Crevon – Moreau – Geoffroy – Billeheu

 

Premièrement une robbe de Raz de Sainte Maur noir, une robbe de damas broché fonds blanc, un jupon de taffetas flambé, un jupon de taffetas vert piqué brodé d’un galon d’argent, un jupon de satin vert piqué brodé d’un galon d’argent, un jupon de damas vert brodé d’un galon d’or, un jupon de taffetas cramoisy piqué garny d’une frange d’argent, une robbe de satin blanc par montée de damas broché fonds blanc, un manteau de lit de satin broché fonds blanc, et un corset sans manches de satin blanc brodé, prisés ensemble avec un jupon de toile rayée garni de baleine, la somme de deux cent livres cy……..IIC#

 

Item une coeffe et un mantelet de taffetas noir, deux paires de bas de soye, une paire de souliers de damas et une paire de mules aussy de damas, prisés ensemble la somme de sept livres cy……VII#

 

Item douze chemises de toile pleine, garnies de mouchettes de mousseline brodée et unie prisées ensemble la somme de vingt quatre livres cy….XXIII#

 

Item douze mouchoirs de toile blanche à bordures rouges, six paires de bas de fil et cotton, douze paires de chemisons de toile prisés ensemble la somme de dix livres cy….X#

 

Item deux jupons de dessous de toile de cotton et trois camisolles de futaine et de grenat prisés ensemble la somme de six livres cy…..VI#

 

Item quatre garnitures chacune à deux pièces garnies de dentelles à reseau et à brides, quatre fonds, quatre fichus, le tout de mousseline de différentes qualitez, vingt pièces qui sont garnitures, cornettes ou bonnet de nuit en toile de futaine garnies de mousseline et de dentelles et six bonnets piqués de toile de futaine prisés ensemble la somme de dix huit livres, cy………XVIII#

 

Ensuivent les papiers

 

Premièrement la grosse en parchemin d’un contrat passé devant de Beauvais et son confrère, notaires à Paris, le vingt six février mil sept cent vingt trois, par lequel messieurs les prévost des marchands et échevins de cette ville ont constitué à ladite feue dame Elisabeth de Gouy, lors épouse non commune en biens dudit sieur Rigaud, deux mille livres de rente viagère sur les aydes et gabelles, à prendre en celles créées par édit du mois de novembre mil sept cent vingt deux, en marge de laquelle grosse sont deux mentions de Perret, successeur dudit de Beauvais, la première de la réduction qui avoit été faite de ladite rente aux trois cinquième, et la seconde du rétablissement qui en a été fait à faire cens soixante six livres treize sols quatre deniers par an, suivant la déclaration du roy du vingt sept janvier mil sept cent vingt huir et l’état arreté au conseil en conséquence, dont un extrait a été déposé audit Perret, notaire, le huit février mil sept cent vingt huit, ladite grosse inventorié…..Un

 

Item la grosse en parchemin d’un autre contrat passé devant Gervais et son confrère, notaires à Paris, le dix sept décembre mil sept cent vingt trois par lequel messieurs les commissaires nommés par le roy a cet effet ont, en exécution de l’édit du mois de juillet mil sept cent vingt trois constitué à ladite feue dame Elisabeth de Gouy, épouse non commune en biens dudit sieur Rigaud, cinquante six livres de rente viagère sur les tailles, à prendre en celles créées par ledit édit de juillet mil sept cent vingt trois, en marge de laquelle grosse est une mention dudit Gervais, notaire, que ladite rente est réduitte à moitié à vingt huit livres par an, suivant l’édit de novembre mil sept cent vingt six, ladite grosse inventoriée……………Deux

 

Ne s’étant plus rien trouvé à inventorier, tout le contenu au présent inventaire est resté en la garde et possession dudit sieur Geoffroy audit nom qui s’en est chargé pour le tout représenter et le remettre à ladite dame Le Juge, quand et ainsy qu’il apartiendra, et ont, ledit sieur Geoffroy et Moreau, signé,

 

Geoffroy – Moreau

Crevon - Billeuheu

 

1699 - La famille Le Juge (Ottawa)

▸ Données affichées
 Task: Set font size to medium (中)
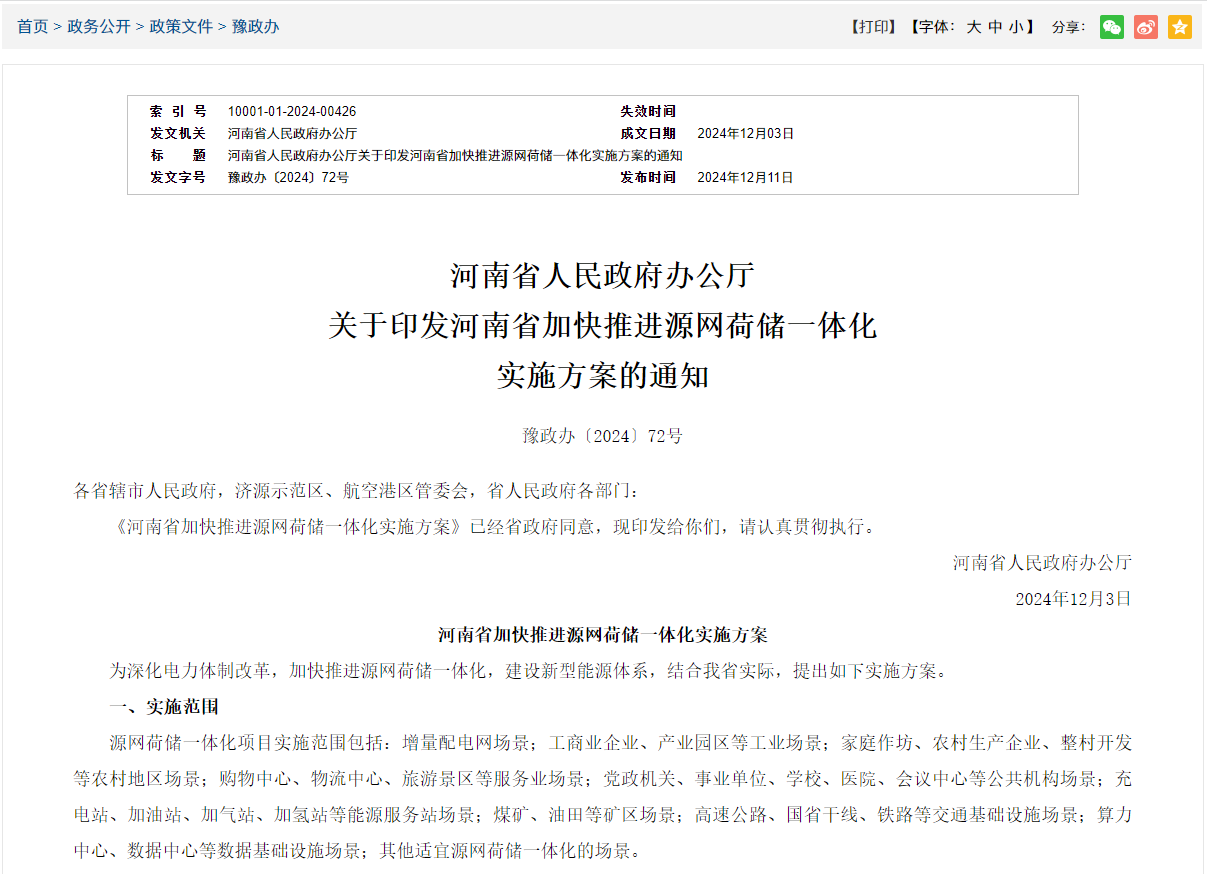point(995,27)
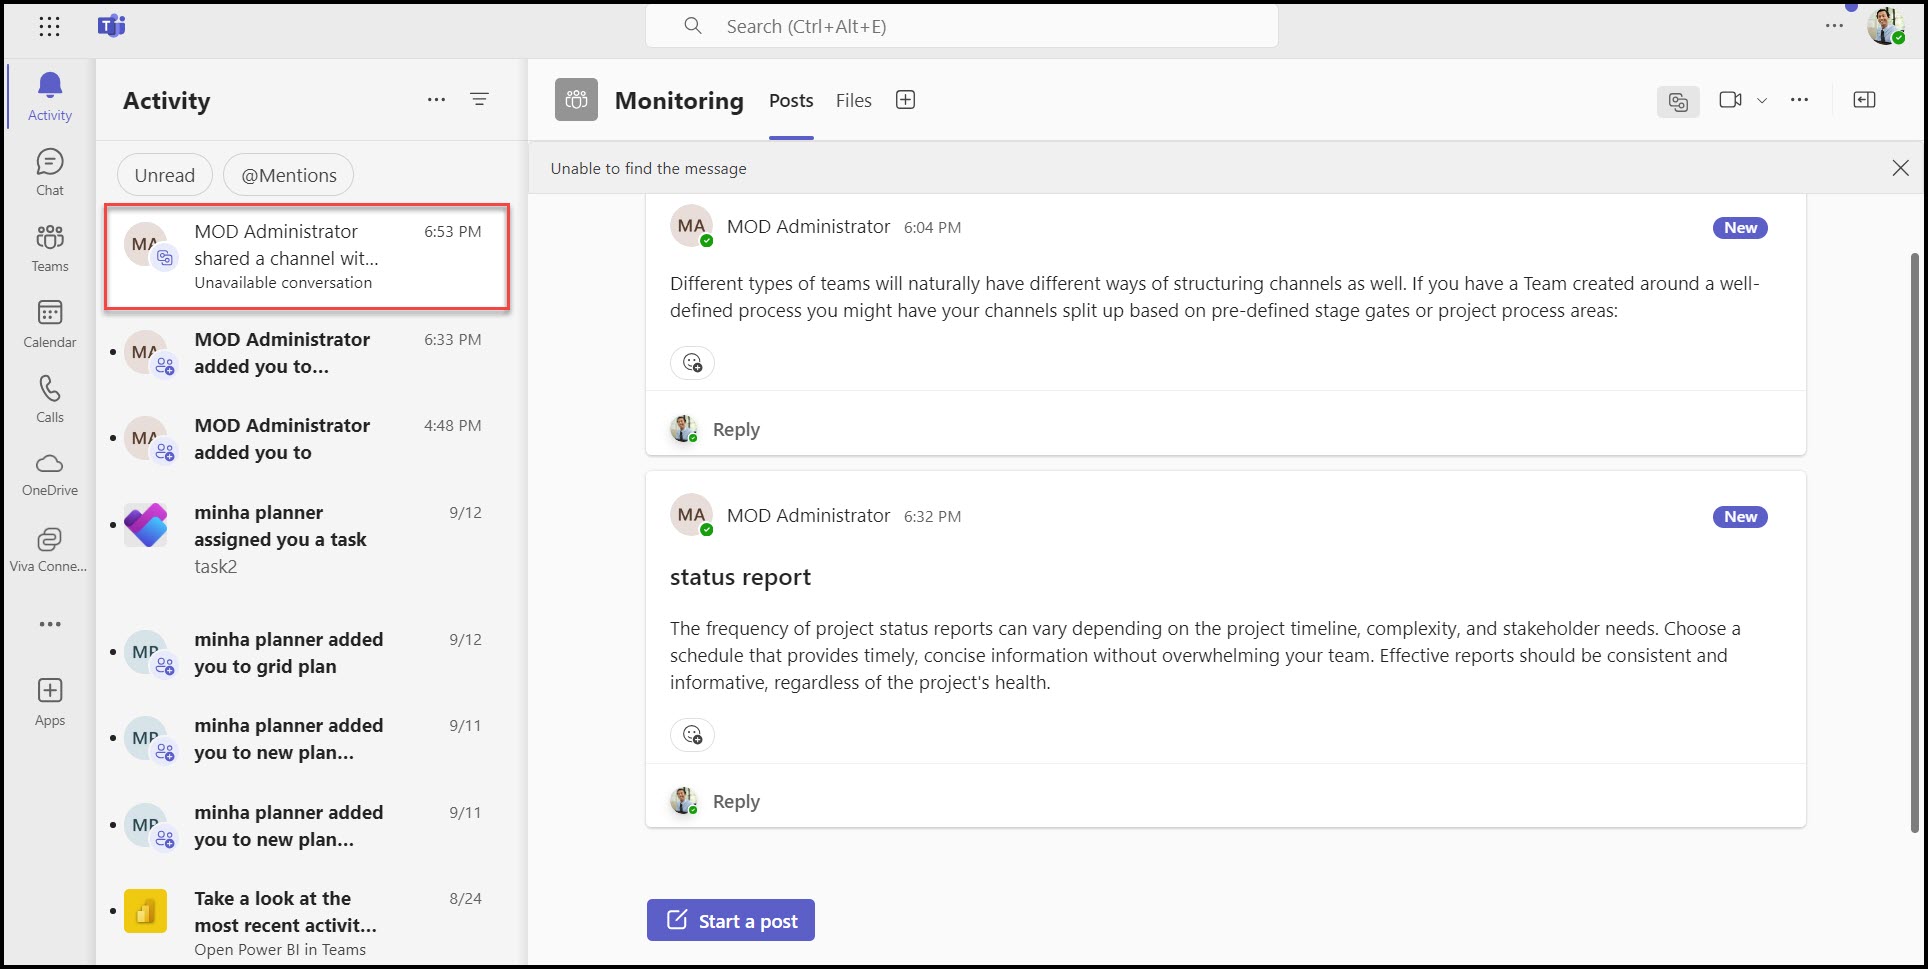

---

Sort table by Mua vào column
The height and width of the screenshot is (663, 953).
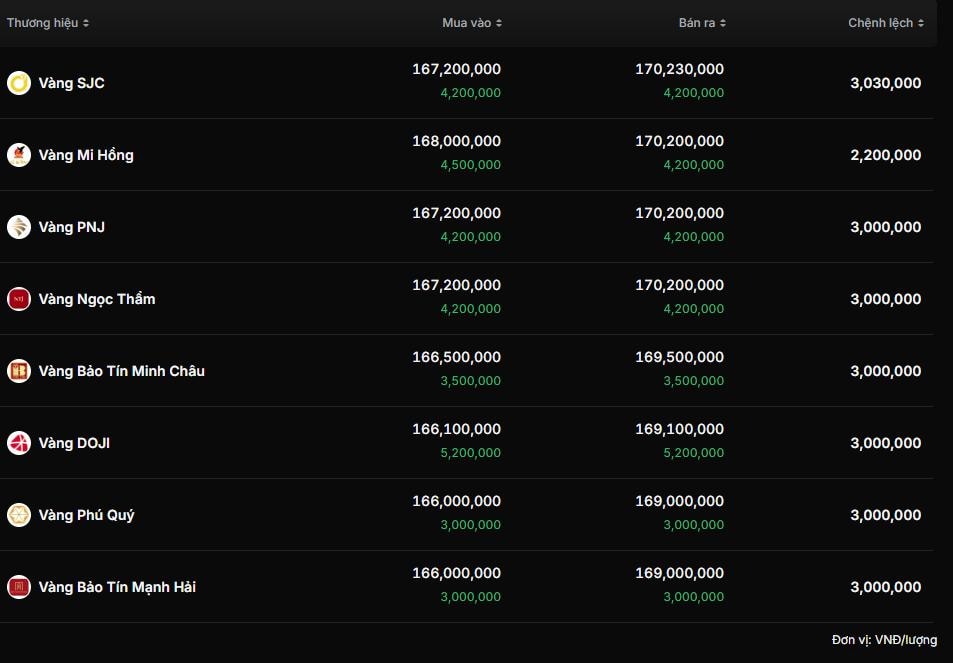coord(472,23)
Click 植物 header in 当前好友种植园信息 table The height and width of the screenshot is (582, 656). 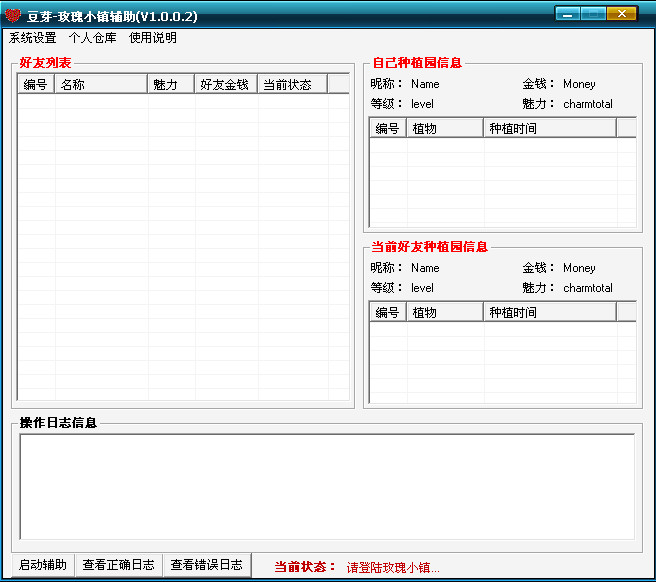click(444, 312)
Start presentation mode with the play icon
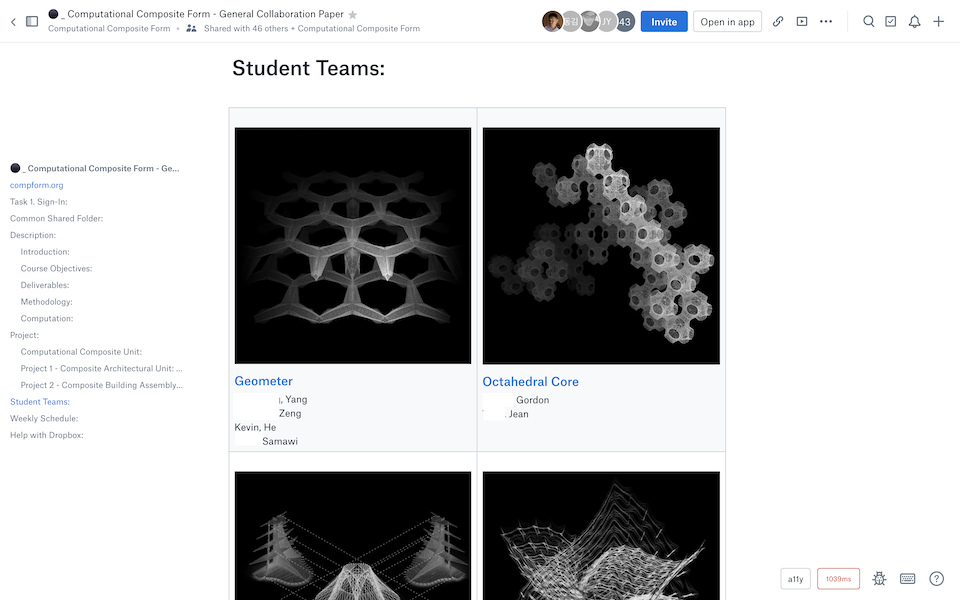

▸ Consignes
• a. Traduisez en anglais cette phrase de l'inventaire des biens d'Elisabeth de Gouy : « Item douze mouchoirs de toile blanche à bordures rouges, six paires de bas de fil et cotton, douze paires de chemisons de toile prisés ensemble la somme de dix livres cy….X# »
• b. Rédigez la suite de l'inventaire des biens d'Elisabeth de Gouy à partir de sa dernière ligne.

▸ Réponses
• a. Item, twelve handkerchiefs of white linen with red borders, six pairs of thread-and-cotton stockings, and twelve pairs of linen chemisettes, appraised together at the sum of ten livres, entered as X#.

• b.
Portrait de Jean Le Juge, Élisabeth de Gouy et Marguerite Charlotte Le Juge du Coudray - 1699

Ottawa, musée des Beaux arts © d.r.

 


[1] Fille de Jérôme de Gouy, marchand bourgeois de Paris et de Marguerite Mallet.

[2] Domestique assigné à l’entretien courant de la maison Rigaud.

[3] Pierre Glou, commissaire honoraire au Châtelet (voir Scellés Y 15610 évoqué par Jules Guiffrey dans « Hyacinthe Rigaud peintre du roi et Marguerite-Élisabeth de Gouy sa femme », Scellés et inventaires d’artistes, Nouvelles archives de l'art français, 2e série, V, 11, 1884.

[4] Nicole de Gouy.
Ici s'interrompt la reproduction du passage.